Which problem specifically? that churn exists? that it can grow big +
churn? races between clients? or that letting it out to disk can cause
churn to be slooow?
In the design used by Squid-2 there is quite a bit of churn in the
x-vary object, and it's seen growing quite big in some extreme cases
("Vary: cookie" iirc).

Races between clients have been seen.

Also conflicts between x-vary updates and clients aborting, causing the
new x-vary object to also be discarded making Squid forget the map, but
that's a bug.

Proper handling of cache validations is the main concern.

I have been playing with the idea of locking these into memory cache, or
using a dedicated memory area just for them to avoid the speed issues. A
specialized store for them will also allow us to isolate the
secondary-lookup logic in that stores lookup process - it can identify
the variant and recurse down to other stores for the final selection
using the extra key bits.
What to use as permanent store?

The options were a disk backed mmap, or something like rock store, or nothign at all (regenerate from existing cache scan on every startup).

And you want to store each 304 mapping response separately so a scan can
rebuild the map?

That should only be necessary between swap.state cleanups.


And what about stores not having an index?  IIRC we have as goal to
optionally not have an in-memory cache index at all.

Yes. This is not a completey rounded out idea yet. They would need something else. If they operate like rock and build a new index on load gradually they would still work adjusting the x-vary during that operation.


I believe that they can be generated from a disk scan and if necessary
we can add swap.state TLV entries for the missing x-vary meta details to
be reloaded quickly.
The x-vary meta is not very small. For each request header combination
it's
- request header contents

I don't see why those are necessary. At the x-vary level all that is necessary is the response details to be searched for in the request headers. ie if x-vary says variant has "Content-Encoding:gzip" then search for "Accept-Encoding:gzip" in request headers for a possible match.

- timing details for validation

Only if you are doing validation using the x-vary alone, if we select the variant then go deeper before revalidation we have the full variant responses headers to work with including those.

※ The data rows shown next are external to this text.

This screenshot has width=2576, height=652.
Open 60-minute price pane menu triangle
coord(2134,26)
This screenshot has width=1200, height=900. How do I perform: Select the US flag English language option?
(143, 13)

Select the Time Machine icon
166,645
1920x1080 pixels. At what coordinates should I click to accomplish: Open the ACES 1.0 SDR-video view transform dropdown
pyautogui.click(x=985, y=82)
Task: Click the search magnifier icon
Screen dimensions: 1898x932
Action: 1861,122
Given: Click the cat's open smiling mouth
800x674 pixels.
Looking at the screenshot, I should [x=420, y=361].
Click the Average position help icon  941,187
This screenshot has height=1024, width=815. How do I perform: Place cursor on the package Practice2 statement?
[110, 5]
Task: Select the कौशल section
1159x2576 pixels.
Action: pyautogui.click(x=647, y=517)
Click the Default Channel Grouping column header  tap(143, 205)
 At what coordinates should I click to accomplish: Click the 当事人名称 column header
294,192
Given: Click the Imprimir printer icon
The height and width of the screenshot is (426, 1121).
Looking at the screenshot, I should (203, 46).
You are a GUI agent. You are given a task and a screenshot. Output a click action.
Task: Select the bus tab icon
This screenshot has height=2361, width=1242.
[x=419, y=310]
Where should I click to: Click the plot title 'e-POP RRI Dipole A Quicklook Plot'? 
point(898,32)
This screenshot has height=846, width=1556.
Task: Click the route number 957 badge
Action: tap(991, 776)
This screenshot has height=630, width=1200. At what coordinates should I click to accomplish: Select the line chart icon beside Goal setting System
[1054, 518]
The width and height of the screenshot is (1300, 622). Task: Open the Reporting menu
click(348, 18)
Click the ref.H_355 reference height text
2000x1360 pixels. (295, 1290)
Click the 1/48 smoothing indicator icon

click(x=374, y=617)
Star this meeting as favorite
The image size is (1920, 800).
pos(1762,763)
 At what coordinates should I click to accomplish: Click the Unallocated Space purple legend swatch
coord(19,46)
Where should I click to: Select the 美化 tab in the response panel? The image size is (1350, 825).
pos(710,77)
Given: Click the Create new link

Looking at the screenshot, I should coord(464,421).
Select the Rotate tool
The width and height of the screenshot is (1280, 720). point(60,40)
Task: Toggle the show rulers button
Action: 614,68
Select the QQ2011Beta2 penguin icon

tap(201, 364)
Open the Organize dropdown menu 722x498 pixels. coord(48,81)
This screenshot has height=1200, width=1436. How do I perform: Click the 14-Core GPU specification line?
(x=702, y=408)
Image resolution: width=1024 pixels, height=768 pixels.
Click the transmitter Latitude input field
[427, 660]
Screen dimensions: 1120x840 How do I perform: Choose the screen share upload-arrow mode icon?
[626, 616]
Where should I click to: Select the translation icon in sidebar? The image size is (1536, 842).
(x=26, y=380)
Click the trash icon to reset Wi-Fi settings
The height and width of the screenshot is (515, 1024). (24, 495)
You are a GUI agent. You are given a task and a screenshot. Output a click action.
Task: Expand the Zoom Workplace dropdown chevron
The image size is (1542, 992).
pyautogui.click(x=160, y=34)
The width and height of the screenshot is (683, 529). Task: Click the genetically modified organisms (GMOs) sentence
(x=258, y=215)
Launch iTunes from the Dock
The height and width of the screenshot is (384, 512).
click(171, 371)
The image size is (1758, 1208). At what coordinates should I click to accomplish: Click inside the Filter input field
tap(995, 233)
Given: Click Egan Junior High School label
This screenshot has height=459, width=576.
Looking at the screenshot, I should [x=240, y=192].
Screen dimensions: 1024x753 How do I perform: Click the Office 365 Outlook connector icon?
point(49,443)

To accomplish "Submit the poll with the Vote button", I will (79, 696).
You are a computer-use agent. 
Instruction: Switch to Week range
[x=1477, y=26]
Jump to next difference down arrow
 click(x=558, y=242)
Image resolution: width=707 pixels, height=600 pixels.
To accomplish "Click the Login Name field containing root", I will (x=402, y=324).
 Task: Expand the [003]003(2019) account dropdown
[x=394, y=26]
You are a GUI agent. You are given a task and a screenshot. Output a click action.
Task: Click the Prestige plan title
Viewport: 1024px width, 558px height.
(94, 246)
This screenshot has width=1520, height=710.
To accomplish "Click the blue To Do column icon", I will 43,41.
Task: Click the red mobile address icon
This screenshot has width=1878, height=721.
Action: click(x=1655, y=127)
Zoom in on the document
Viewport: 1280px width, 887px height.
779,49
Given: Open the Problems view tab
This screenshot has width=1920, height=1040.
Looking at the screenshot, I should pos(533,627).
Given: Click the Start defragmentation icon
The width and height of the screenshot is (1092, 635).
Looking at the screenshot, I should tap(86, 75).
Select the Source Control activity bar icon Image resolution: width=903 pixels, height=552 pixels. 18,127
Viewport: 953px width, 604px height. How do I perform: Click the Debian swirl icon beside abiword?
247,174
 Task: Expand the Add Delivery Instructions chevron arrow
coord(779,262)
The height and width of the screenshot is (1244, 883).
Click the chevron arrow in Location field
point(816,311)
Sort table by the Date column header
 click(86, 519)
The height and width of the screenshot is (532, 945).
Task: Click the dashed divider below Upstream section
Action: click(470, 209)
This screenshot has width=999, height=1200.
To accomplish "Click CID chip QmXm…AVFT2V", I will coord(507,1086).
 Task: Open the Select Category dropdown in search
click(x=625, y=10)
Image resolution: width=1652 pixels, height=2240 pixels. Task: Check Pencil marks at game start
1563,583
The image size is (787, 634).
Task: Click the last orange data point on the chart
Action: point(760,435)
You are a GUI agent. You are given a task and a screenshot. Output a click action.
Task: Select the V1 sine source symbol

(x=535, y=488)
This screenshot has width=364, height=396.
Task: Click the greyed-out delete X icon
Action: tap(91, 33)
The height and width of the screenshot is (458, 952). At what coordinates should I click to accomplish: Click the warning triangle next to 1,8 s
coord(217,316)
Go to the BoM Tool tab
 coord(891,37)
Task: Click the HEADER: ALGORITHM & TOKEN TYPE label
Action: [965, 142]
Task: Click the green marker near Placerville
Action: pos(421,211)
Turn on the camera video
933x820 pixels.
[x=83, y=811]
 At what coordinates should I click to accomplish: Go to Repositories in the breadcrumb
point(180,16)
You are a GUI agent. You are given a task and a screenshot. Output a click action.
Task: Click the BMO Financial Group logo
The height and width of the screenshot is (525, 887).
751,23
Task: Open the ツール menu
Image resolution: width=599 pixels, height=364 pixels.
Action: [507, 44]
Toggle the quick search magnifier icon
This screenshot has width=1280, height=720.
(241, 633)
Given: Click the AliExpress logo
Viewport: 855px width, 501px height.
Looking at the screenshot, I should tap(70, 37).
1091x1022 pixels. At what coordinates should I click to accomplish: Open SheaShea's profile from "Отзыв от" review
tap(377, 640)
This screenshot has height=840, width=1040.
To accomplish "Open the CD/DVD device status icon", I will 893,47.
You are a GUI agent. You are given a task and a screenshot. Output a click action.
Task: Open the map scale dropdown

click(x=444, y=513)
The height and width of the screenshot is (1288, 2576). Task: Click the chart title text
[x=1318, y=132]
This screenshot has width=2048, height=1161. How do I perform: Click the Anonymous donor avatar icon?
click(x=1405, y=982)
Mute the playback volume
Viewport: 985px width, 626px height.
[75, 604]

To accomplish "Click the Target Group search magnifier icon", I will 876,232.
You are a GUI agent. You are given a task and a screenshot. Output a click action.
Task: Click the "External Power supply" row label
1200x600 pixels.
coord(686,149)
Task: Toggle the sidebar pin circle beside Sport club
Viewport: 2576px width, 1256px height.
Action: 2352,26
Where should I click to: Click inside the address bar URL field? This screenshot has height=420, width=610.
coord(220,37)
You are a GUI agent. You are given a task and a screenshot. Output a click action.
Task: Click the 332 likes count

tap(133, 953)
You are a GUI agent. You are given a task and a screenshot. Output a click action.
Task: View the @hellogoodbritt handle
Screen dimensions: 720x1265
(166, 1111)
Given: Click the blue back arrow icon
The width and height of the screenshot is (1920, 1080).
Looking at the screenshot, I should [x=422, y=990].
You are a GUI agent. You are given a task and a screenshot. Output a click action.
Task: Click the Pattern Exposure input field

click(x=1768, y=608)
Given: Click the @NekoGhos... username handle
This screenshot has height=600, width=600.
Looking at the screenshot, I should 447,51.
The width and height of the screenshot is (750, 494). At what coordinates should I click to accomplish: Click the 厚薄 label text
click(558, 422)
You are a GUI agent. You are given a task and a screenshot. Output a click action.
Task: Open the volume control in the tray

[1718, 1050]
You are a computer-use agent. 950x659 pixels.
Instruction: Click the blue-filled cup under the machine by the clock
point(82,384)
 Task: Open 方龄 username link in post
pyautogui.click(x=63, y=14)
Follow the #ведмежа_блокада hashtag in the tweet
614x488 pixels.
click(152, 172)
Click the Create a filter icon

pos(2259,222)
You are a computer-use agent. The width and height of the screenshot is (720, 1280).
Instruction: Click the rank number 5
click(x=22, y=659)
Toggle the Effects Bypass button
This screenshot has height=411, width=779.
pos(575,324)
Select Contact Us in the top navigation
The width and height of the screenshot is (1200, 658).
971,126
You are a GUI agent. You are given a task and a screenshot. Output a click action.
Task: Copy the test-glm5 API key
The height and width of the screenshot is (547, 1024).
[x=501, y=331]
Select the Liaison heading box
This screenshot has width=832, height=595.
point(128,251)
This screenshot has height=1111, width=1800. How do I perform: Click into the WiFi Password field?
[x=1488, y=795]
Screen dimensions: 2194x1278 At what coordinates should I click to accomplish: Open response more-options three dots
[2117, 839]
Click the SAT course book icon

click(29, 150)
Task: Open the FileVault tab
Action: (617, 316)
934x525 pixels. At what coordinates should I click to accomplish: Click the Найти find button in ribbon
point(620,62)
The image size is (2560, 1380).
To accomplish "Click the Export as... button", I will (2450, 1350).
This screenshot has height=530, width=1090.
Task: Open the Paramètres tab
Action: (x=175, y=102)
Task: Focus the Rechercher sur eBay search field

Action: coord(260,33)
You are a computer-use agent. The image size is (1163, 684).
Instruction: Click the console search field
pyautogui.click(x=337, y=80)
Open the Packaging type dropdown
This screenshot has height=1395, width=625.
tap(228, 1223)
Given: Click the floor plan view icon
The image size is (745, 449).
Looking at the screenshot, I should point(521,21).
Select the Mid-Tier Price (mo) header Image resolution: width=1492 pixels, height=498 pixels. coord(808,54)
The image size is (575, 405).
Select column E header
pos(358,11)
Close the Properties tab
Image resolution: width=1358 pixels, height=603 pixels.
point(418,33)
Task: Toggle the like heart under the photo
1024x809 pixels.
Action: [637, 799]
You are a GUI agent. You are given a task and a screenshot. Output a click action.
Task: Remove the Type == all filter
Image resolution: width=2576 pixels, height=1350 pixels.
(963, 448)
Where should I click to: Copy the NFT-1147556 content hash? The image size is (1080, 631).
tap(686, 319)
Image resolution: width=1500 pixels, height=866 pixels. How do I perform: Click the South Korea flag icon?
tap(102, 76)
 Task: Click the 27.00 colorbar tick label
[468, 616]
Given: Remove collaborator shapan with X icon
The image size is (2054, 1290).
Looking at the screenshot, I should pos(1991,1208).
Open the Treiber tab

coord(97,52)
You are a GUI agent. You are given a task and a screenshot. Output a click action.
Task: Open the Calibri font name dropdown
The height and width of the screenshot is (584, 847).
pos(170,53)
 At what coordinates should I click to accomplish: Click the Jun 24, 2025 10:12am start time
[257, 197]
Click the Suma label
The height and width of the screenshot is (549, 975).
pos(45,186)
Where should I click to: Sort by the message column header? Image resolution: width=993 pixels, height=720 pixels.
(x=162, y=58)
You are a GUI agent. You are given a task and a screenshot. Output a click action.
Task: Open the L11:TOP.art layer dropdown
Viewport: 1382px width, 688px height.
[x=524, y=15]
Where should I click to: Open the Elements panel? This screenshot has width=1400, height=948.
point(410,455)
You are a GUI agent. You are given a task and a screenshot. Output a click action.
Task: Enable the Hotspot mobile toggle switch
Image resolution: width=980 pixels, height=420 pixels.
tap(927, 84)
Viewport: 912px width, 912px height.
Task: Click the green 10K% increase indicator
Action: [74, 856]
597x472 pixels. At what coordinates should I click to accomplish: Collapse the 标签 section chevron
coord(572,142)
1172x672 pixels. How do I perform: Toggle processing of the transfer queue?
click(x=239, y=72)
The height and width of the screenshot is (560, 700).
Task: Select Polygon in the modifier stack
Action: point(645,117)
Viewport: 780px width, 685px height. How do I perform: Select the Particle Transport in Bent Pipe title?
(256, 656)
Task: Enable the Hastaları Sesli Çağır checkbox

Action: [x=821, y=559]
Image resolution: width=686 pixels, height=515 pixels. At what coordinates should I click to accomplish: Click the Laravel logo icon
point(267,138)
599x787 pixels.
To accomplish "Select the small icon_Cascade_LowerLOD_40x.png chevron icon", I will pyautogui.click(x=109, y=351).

- which object variant to map to

That would be either the lookup key pattern adjustment/addition or the explicit store+fileno details. The latter being slightly risky, but doable and much faster with less risk when the x-vary is built from a store-dir load scan instead of simply loaded from a long-term cache.

And there is also a map of known object variants and their ETag values
and also Content-Encoding, the latter to work around dynamic gzip
brainfart in many major web servers including Apache.

If you have read the Key header specification this should be clearer. I am thinking the x-vary acts like a list of ETag values (for ETag match), Digest (for Digest match), and Key patterns (for Key/Vary matches) with Vary being a special vague case of Key. It stores a set of variants using *only* the exact details causing that variant to exist in the set, none of the request-header garbage like entire Accept: header or ignored field-values.

Even the Cookie case should be greatly reduced with the use of Key header. Although that will take some time to occur. We can avoid that a bit by hacking an omit for Vary:Cookie sites just like Varnish does, unless they use Key to specify *which* cookie detail to inspect.


That would make them churn particularly badly on
startup, but avoid the necessity to store anywhere long-term, and help
detect obsolete variants undeleted from disk.
The total system churn at startup is already majorly bad with both ufs
and rock stores.. caches are growing quite large today with current disk
& memory prices.

Sig. Yeah. The auto-generated x-vary is a nice dream. It is just an optimization on top of the restructured layout though. The existing 2.7 design of static cached x-vary mostly works, even if it does have a few issues.